The request — Repeat every line of the records below word for word, omitting the pictures from your answer.

Screenshot and document pointing data —
· · ·

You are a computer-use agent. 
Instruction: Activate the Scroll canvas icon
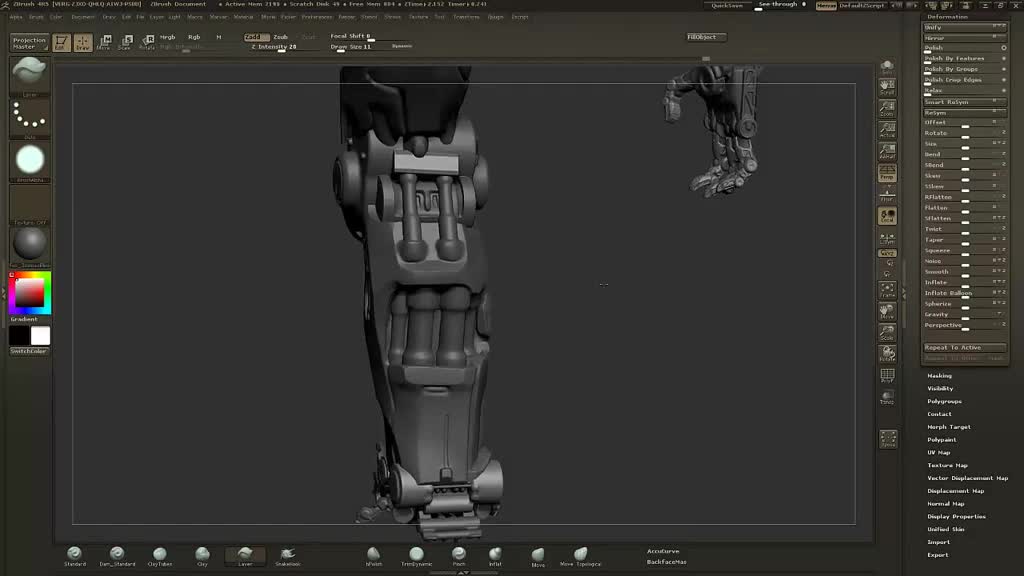point(887,87)
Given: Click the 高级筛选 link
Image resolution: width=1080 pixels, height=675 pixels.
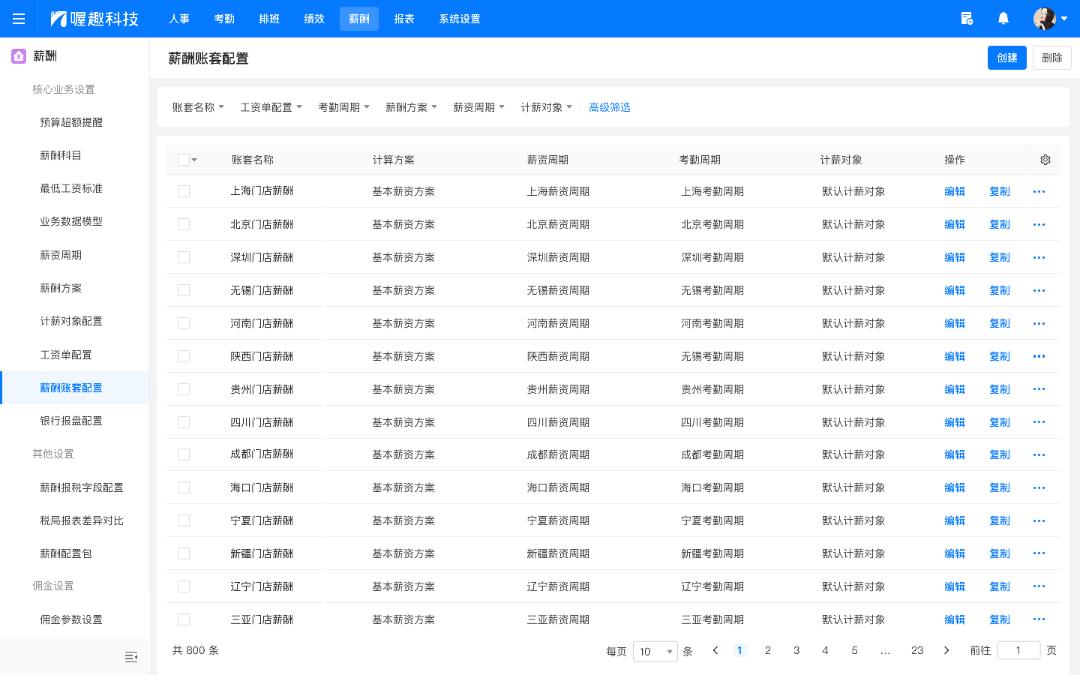Looking at the screenshot, I should (609, 108).
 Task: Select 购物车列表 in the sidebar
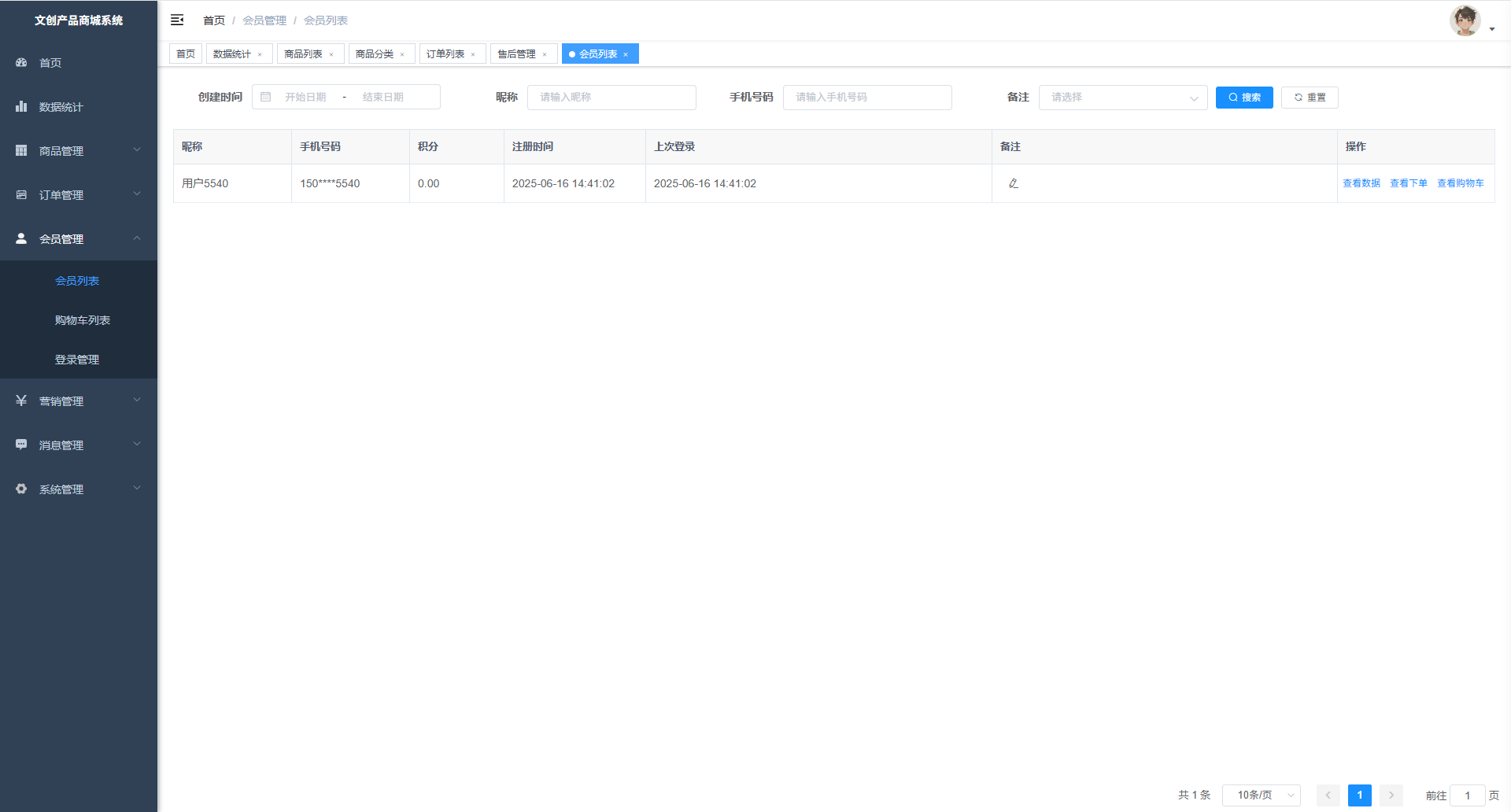point(83,320)
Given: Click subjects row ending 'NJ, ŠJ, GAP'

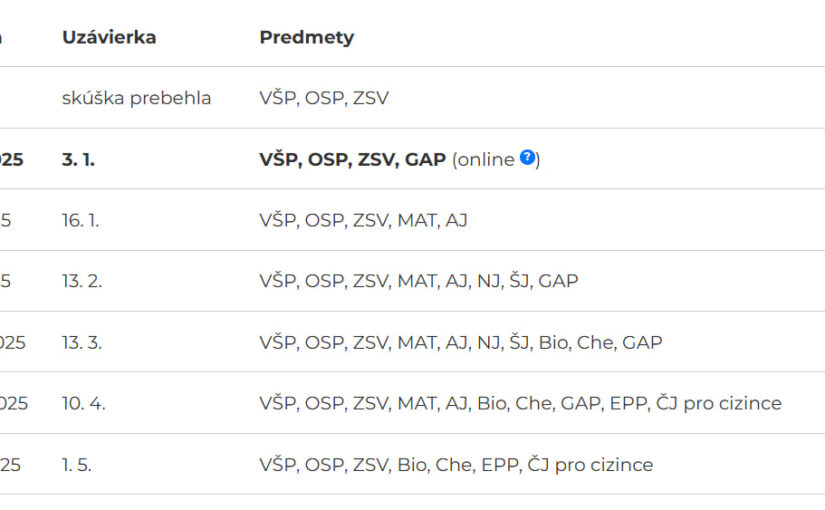Looking at the screenshot, I should (419, 281).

· · ·

The result —
You are a computer-use agent. 
Instruction: Activate the Scroll canvas icon
point(887,87)
Given: Click the 高级筛选 link
Image resolution: width=1080 pixels, height=675 pixels.
Looking at the screenshot, I should (609, 108).
 Task: Select 购物车列表 in the sidebar
point(83,320)
Given: Click subjects row ending 'NJ, ŠJ, GAP'

Looking at the screenshot, I should (419, 281).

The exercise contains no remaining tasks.